Douglas Knight #60: No. While plenty of cringeworthy hype has attached itself to the term, “NISQ” was originally coined, and is still used by experts, simply as a way to talk about what we can or can’t do before we have fault-tolerance. It’s not secret code for something other than that.

65. Scott Says:

ppnl #62: I’ll happily settle for lighting the path forward! 🙂

66. James Gallagher Says:

AdS/CFT is definitely one of the most hyped UNPHYSICAL ideas ever in all of Science – and the genius String Theory community are to blame – promoting a fantastical mathematical coincidence as if God himself couldn’t do any better!
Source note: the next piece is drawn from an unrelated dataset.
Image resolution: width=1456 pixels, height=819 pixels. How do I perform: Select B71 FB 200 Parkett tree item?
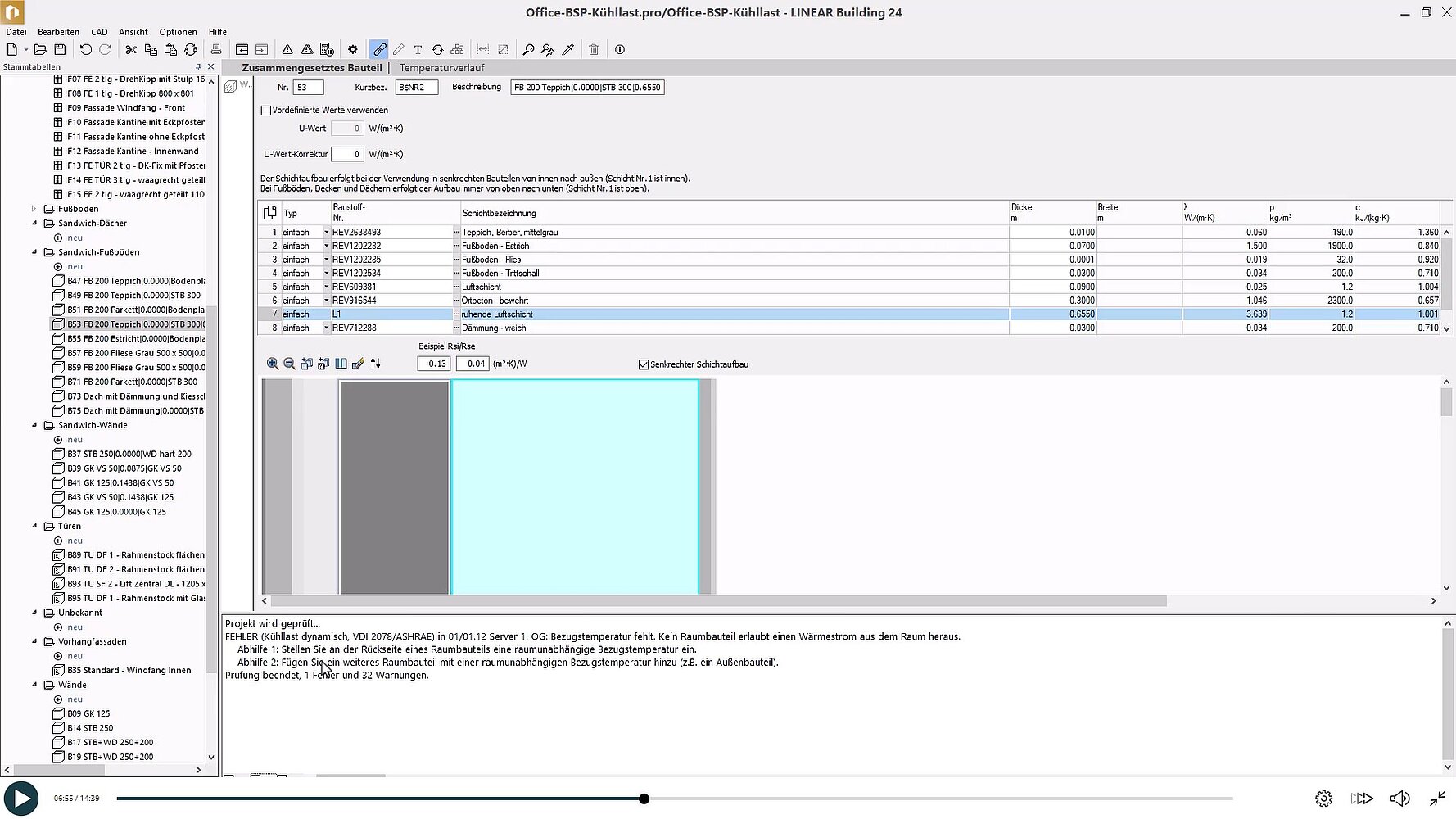click(132, 382)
We don’t live in anti-de Sitter Space so it should be dS/CFT, and a conformal field theory can easily be substituted for something as simple as a random process, so we really should just have dS/(Random Number Generator) as the more realistic and general model

67. Scott Says:

James Gallagher #66: Honest question—how well do you understand AdS/CFT?

68. Daniel Chantry Says:

Everything is part of the big puzzle, from maths 5o English and computer science to physicists…you cannot solve the things you want until all piece of the puzzle work together, so dont say, he is not one of us else you are shutting the door on a possibility.
Everything links like an electron to an atom.
If it connects on a particle level then it all connects on an educational level

69. John K Clark Says:

The fellow calling himself “String Theorist” seems to be saying that string theory is superior to computer science because the mathematics used is much more convoluted, and never mind the fact that all that advanced mathematics has never been able to find anything useful and string theory can’t produce even one testable prediction. As for me I say there is no point in adding more bells and whistles to the mathematics used than what is needed to get the job done.

John K Clark

70. Job Says:

The way to dismiss a whole field of study is to do so while praising the efforts of those involved.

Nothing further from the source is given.